In navolging van de AG concludeert de HR dat sprake is van hiaten in de wetgeving, waardoor het nodig is nader uitgangspunten te formuleren. Om te beginnen moeten politie en justitie doen wat nodig is om inbreuken op het verschoningsrecht zo veel mogelijk te voorkomen, stelt de Hoge Raad, ‘zodra het redelijk vermoeden bestaat dat de vordering (deels) geprivilegieerde gegevens betreft.’ Van redelijk vermoeden kan sprake zijn als een verdachte wordt bijgestaan door een advocaat, maar dat feit alleen is niet voldoende.
Als het OM toch potentiële geheimhoudergegevens wil vorderen, moet eerst toestemming worden gevraagd aan de rechter-commissaris, stelt de HR. Die dient vervolgens ook een selectie te maken in de informatie, zodat het verschoningsrecht van geheimhouders gewaarborgd blijft.

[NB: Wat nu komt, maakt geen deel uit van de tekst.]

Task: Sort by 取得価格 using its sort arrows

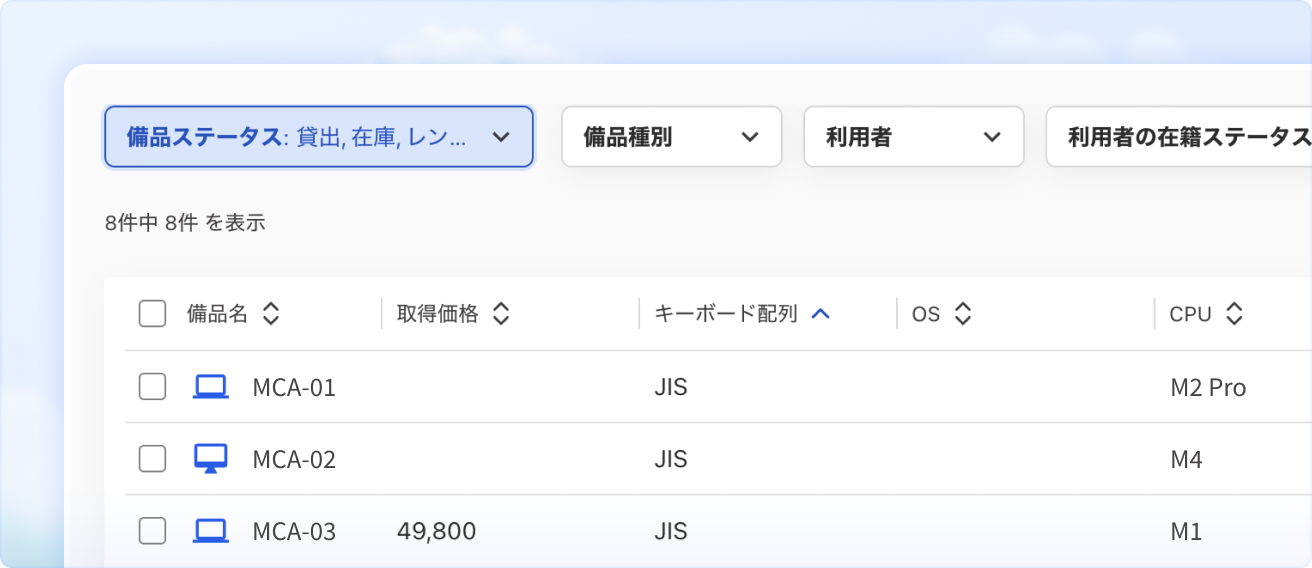Action: coord(501,314)
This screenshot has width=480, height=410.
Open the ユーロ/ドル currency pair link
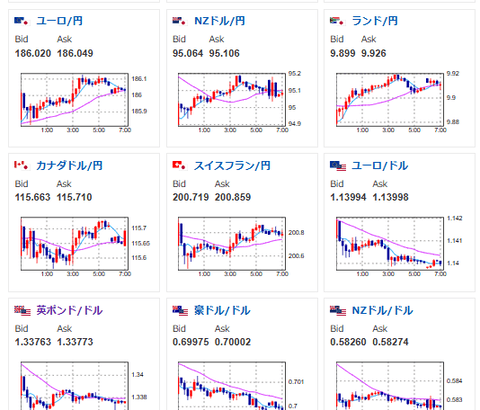pos(380,166)
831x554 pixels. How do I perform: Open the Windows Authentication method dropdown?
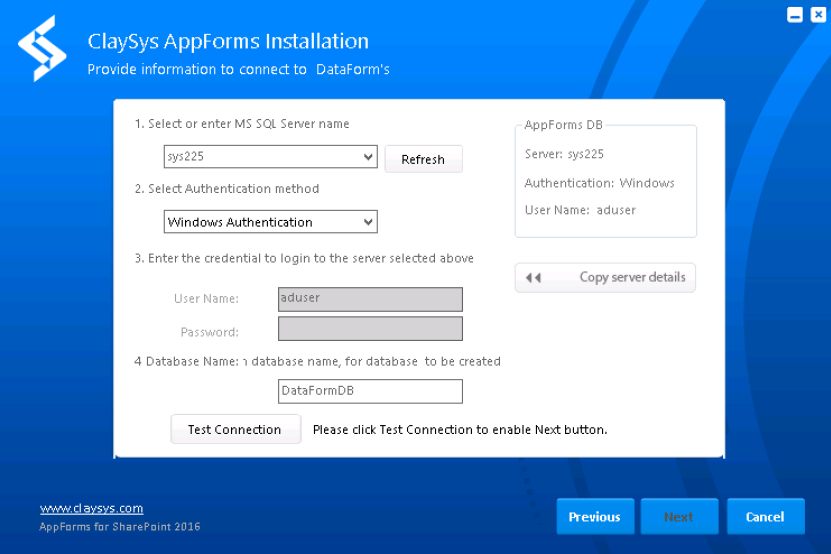coord(368,222)
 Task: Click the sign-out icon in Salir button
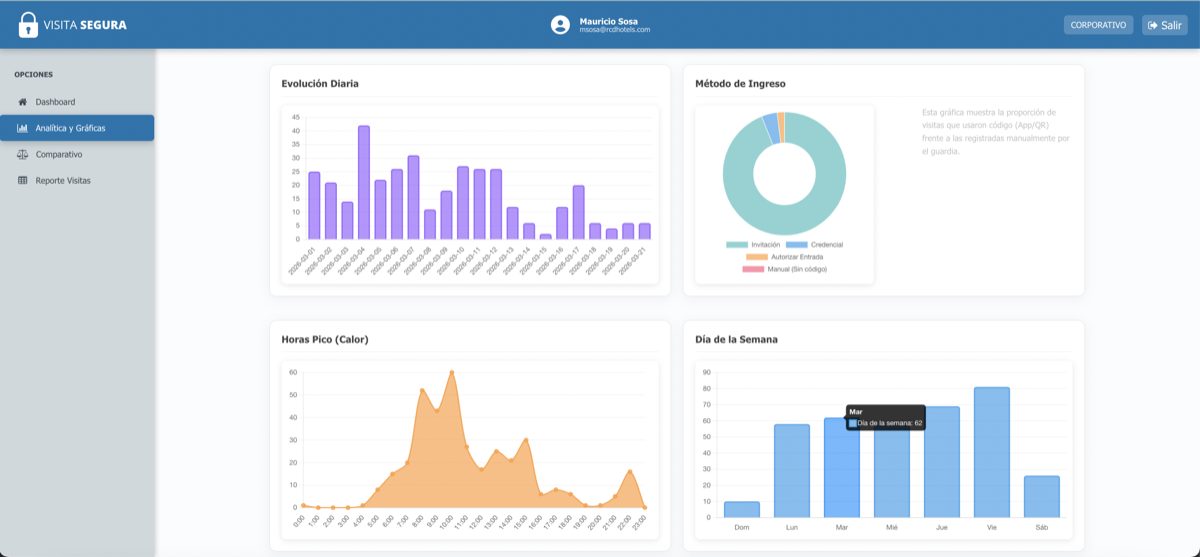(1153, 25)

Deze ‘regievoerende rol’ van de rechter-commissaris bij het uitfilteren van geprivilegieerde gegevens brengt ‘een aanzienlijke taakverzwaring en
daarmee samenhangende inzet van menskracht met zich’, concludeert de Hoge Raad. ‘Dit vergt dat aan de gerechten voldoende capaciteit en middelen ter beschikking worden gesteld om de kabinetten rechter-commissaris in staat te stellen de vorderingen die de officier van justitie in dit verband zal doen, te beoordelen en om de vereiste filtering te (doen) verrichten.’
Ook de lokale dekens krijgen van de Hoge Raad een belangrijke rol toebedeeld. De rechter-commissaris dient bij zijn beoordeling namelijk te rade te gaan bij de betrokken advocaat. Als dat niet mogelijk is, bijvoorbeeld omdat het strafrechtelijk onderzoek nog geheim is, dient de rechter-commissaris de lokale deken te consulteren.
Advocaat Tim de Greve van Stibbe toont zich tevreden met de prejudiciële antwoorden. De Hoge Raad heeft de argumenten van Stibbe op nagenoeg alle punten gevolgd, concludeert hij.